In particular, the third chapter on Iwate prefecture’s Taro area, “Memory,” is fascinating. At Taro, even the triple shield of a double surge barrier more than 10 meters above sea level and an additional barrier on the inland side was unable to bear up under the tsunami. Igarashi writes: “One is reminded of Hajime Isayama’s popular manga series Shingeki no kyojin (Attack on Titan, 2009- ) [in which humans are barricaded in giant walled cities due to attacks by gigantic, man-eating humanoids called Titans]…At first I read it as an allegory of Japan and the Self-Defense Forces during the Cold War, but after the Tohoku Earthquake and Tsunami occurred my understanding of the manga was completely changed.” Protected from the attacks of the Titans by a triple barrier, and enjoying 100 years of tranquil living, humanity faces a threat to its continued existence after the appearance of an even more gigantic Titan, which crosses the barrier.
The limits of civil engineering lie somewhere between fiction and reality. Igarashi’s photographs of the remains of the destroyed surge barriers along the seashore and the countless seagulls flying in the area depict a landscape that evokes the end-time of a world produced by the limits of modern technology. On March 11, I was attending the Tokyo press conference for this year’s Yokohama Triennale at the Foreign Correspondents’ Club in Yurakucho. The tremors started just before the press conference was set to begin. Attendees were restricted from exiting the building for almost two hours; the three TV monitors installed above the reception continuously relayed new images from the disaster area. Birds fluttering in the air above the coast struck by the tsunami. Never before have I felt so envious of those glorious avians, free from the bounds of gravity. This memory vividly haunts me.

Details: Misuzu Shobo, Tokyo, 2011. Image credit: Misuzu Shobo.

Miwa Yanagi Theatre Project 1924: Tokyo-Berlin & Battleship


Japan’s representative at the 53rd Venice Biennale in 2009, Miwa Yanagi has now turned to theatre in her planned drama trilogy 1924. Focusing on the historic Tsukiji Shogekijo theatre and the activities of the artist group MAVO, this ambitious work investigates the trajectory of the reception in Japan of modernism in the form of avant-garde theatre and art brought from Europe.

Provided material.
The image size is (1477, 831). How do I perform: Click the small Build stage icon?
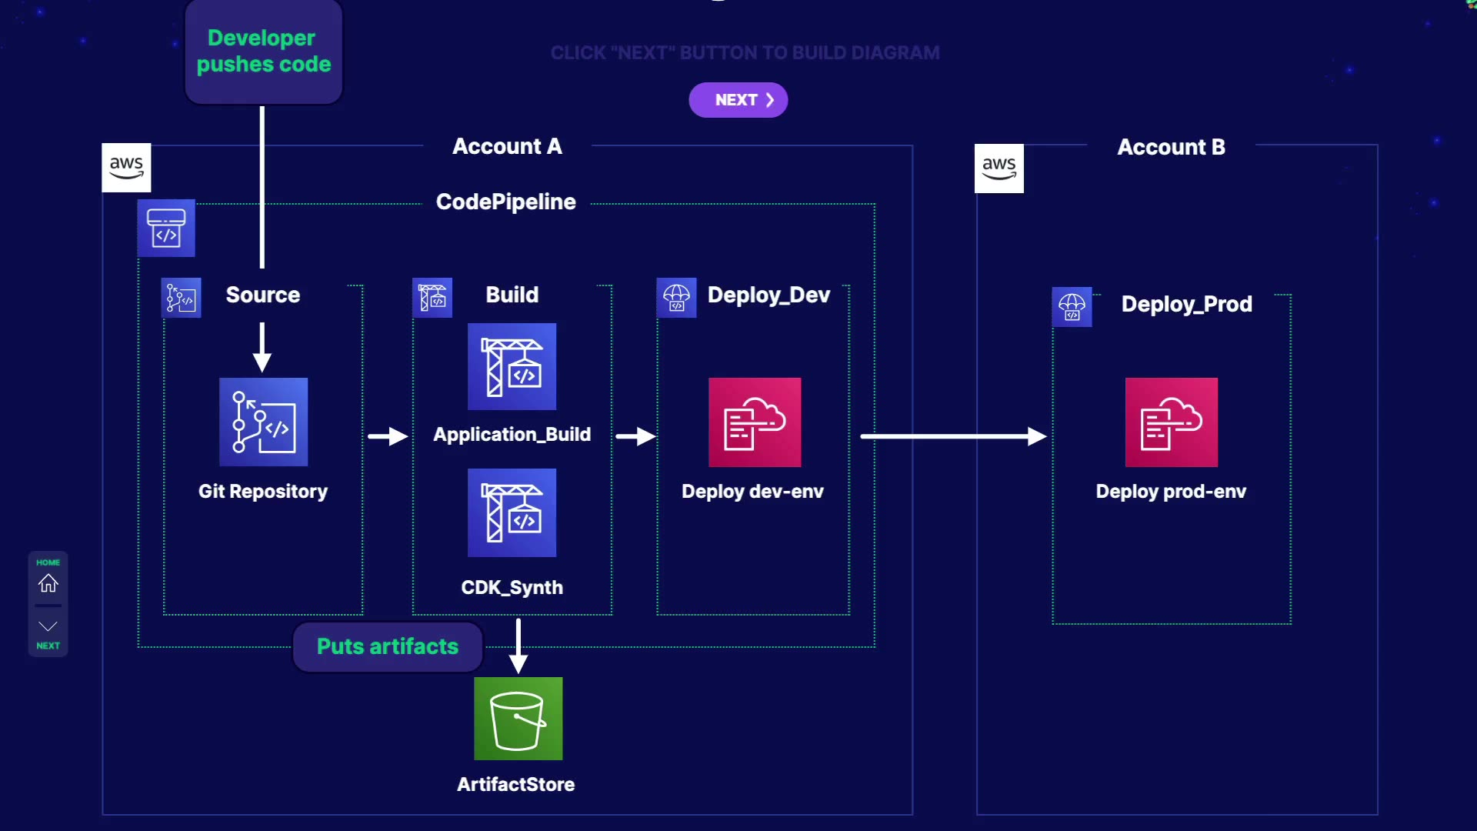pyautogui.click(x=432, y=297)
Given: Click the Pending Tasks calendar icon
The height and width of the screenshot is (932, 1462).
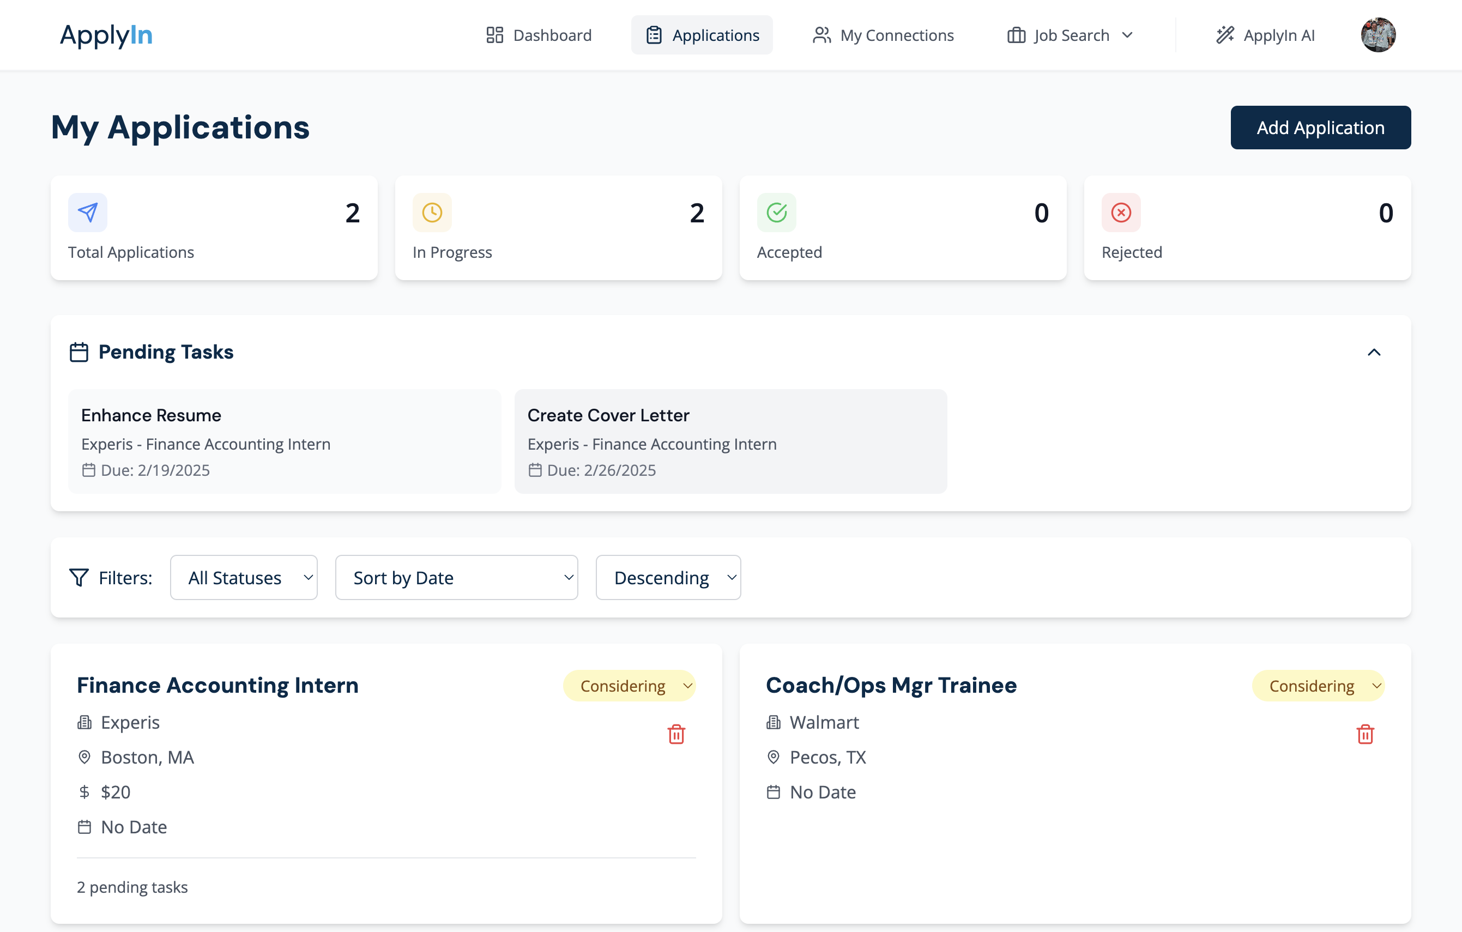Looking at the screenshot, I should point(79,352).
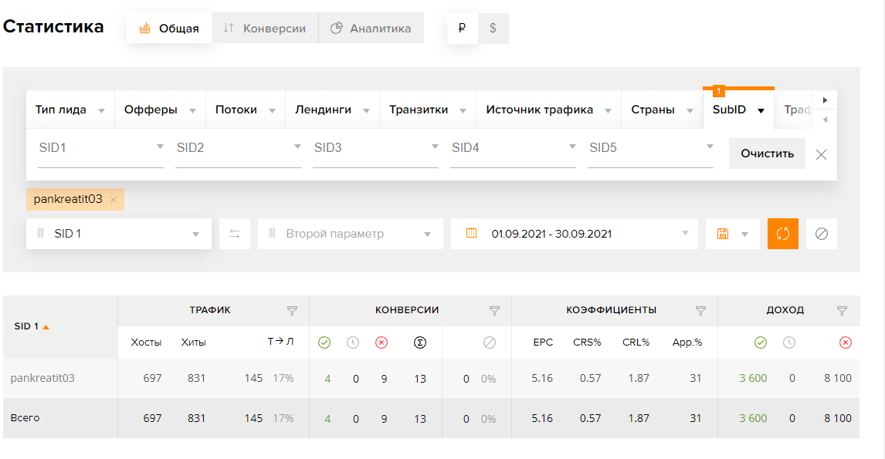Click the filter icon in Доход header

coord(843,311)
* * *
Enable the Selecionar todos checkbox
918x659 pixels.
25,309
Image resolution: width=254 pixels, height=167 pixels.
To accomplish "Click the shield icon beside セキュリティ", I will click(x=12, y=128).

What is asked.
a. Reproduce the section of the review that begins with the words containing "The limits of civil" and ends with "vividly haunts me.".
b. Carry the review forward from its final sentence.

Responses per task.
a.
The limits of civil engineering lie somewhere between fiction and reality. Igarashi’s photographs of the remains of the destroyed surge barriers along the seashore and the countless seagulls flying in the area depict a landscape that evokes the end-time of a world produced by the limits of modern technology. On March 11, I was attending the Tokyo press conference for this year’s Yokohama Triennale at the Foreign Correspondents’ Club in Yurakucho. The tremors started just before the press conference was set to begin. Attendees were restricted from exiting the building for almost two hours; the three TV monitors installed above the reception continuously relayed new images from the disaster area. Birds fluttering in the air above the coast struck by the tsunami. Never before have I felt so envious of those glorious avians, free from the bounds of gravity. This memory vividly haunts me.

b.
Entitled Tokyo-Berlin, the first part departed from the Moholy-Nagy exhibition held July-September at the National Museum of Modern Art, Kyoto, where a room in the museum’s collection galleries was turned into a theatre venue. Led by a group of uniformed “usherettes,” the performance began with a guided tour of the Moholy-Nagy exhibition and continued with a sideshow-type prologue making fun of Duchamp’s In Advance of the Broken Arm (in the museum collection), done just outside the theatre room.
The plot of the play proper starts with a visit by the artist Tomoyoshi Murayama to the dramaturg Yoshi Hijikata as he is preparing to establish the Tsukiji Shogekijyo theatre. Turning on the fictional setup that Hijikata had been entrusted with a letter from Moholy-Nagy commissioning a new work by Murayama, the plot depicts Murayama as he strives to fulfill his dream of a new art. Based on the presumption that Moholy-Nagy actually did order artistic commissions, there is also a scene in which Murayama instructs the placement of colors in a work over the telephone. The person on the other end of the line is. . .the painter Ryusei Kishida (naturally this is also fictional – a scenario resulting in large laughs from the audience).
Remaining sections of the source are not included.